Every word of the data must be reproduced in your reply exactly.
---*---
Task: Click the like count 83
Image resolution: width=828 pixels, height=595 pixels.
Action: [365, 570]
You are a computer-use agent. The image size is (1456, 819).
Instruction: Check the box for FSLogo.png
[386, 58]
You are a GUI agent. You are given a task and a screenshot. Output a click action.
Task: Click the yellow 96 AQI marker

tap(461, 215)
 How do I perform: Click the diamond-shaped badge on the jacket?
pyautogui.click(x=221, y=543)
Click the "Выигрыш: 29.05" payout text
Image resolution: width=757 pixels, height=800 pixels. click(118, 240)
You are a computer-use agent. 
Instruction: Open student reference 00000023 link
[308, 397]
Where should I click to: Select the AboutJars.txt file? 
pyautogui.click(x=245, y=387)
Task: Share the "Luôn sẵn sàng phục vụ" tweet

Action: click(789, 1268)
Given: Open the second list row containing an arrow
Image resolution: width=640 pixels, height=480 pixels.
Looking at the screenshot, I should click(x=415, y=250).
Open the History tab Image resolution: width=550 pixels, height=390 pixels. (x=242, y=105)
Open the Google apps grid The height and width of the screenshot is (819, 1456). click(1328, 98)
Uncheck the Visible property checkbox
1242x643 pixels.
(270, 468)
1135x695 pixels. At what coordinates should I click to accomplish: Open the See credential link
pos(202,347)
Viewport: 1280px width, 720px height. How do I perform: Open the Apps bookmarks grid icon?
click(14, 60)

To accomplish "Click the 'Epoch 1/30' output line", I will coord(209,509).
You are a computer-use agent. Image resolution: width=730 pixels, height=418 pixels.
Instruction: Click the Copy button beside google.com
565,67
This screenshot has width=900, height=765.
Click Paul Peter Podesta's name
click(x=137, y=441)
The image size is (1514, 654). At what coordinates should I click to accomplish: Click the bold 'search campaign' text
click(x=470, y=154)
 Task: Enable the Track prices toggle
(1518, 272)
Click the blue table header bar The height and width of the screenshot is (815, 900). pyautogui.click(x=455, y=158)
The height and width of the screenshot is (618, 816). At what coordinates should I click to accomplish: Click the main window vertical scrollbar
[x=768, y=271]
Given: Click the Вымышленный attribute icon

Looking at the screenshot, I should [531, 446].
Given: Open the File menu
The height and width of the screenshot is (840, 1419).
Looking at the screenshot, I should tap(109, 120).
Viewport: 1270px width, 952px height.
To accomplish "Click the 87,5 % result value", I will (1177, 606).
---*---
▶ **TASK RESULT**
Task: Click the like count 83
Image resolution: width=828 pixels, height=595 pixels.
Action: [365, 570]
You are a computer-use agent. The image size is (1456, 819).
Instruction: Check the box for FSLogo.png
[386, 58]
You are a GUI agent. You are given a task and a screenshot. Output a click action.
Task: Click the yellow 96 AQI marker

tap(461, 215)
 How do I perform: Click the diamond-shaped badge on the jacket?
pyautogui.click(x=221, y=543)
Click the "Выигрыш: 29.05" payout text
Image resolution: width=757 pixels, height=800 pixels. click(118, 240)
You are a computer-use agent. 
Instruction: Open student reference 00000023 link
[308, 397]
Where should I click to: Select the AboutJars.txt file? 
pyautogui.click(x=245, y=387)
Task: Share the "Luôn sẵn sàng phục vụ" tweet

Action: click(789, 1268)
Given: Open the second list row containing an arrow
Image resolution: width=640 pixels, height=480 pixels.
Looking at the screenshot, I should click(x=415, y=250).
Open the History tab Image resolution: width=550 pixels, height=390 pixels. (x=242, y=105)
Open the Google apps grid The height and width of the screenshot is (819, 1456). click(1328, 98)
Uncheck the Visible property checkbox
1242x643 pixels.
(270, 468)
1135x695 pixels. At what coordinates should I click to accomplish: Open the See credential link
pos(202,347)
Viewport: 1280px width, 720px height. How do I perform: Open the Apps bookmarks grid icon?
click(14, 60)

To accomplish "Click the 'Epoch 1/30' output line", I will coord(209,509).
You are a computer-use agent. Image resolution: width=730 pixels, height=418 pixels.
Instruction: Click the Copy button beside google.com
565,67
This screenshot has width=900, height=765.
Click Paul Peter Podesta's name
click(x=137, y=441)
The image size is (1514, 654). At what coordinates should I click to accomplish: Click the bold 'search campaign' text
click(x=470, y=154)
 Task: Enable the Track prices toggle
(1518, 272)
Click the blue table header bar The height and width of the screenshot is (815, 900). pyautogui.click(x=455, y=158)
The height and width of the screenshot is (618, 816). At what coordinates should I click to accomplish: Click the main window vertical scrollbar
[x=768, y=271]
Given: Click the Вымышленный attribute icon

Looking at the screenshot, I should [531, 446].
Given: Open the File menu
The height and width of the screenshot is (840, 1419).
Looking at the screenshot, I should tap(109, 120).
Viewport: 1270px width, 952px height.
To accomplish "Click the 87,5 % result value", I will (1177, 606).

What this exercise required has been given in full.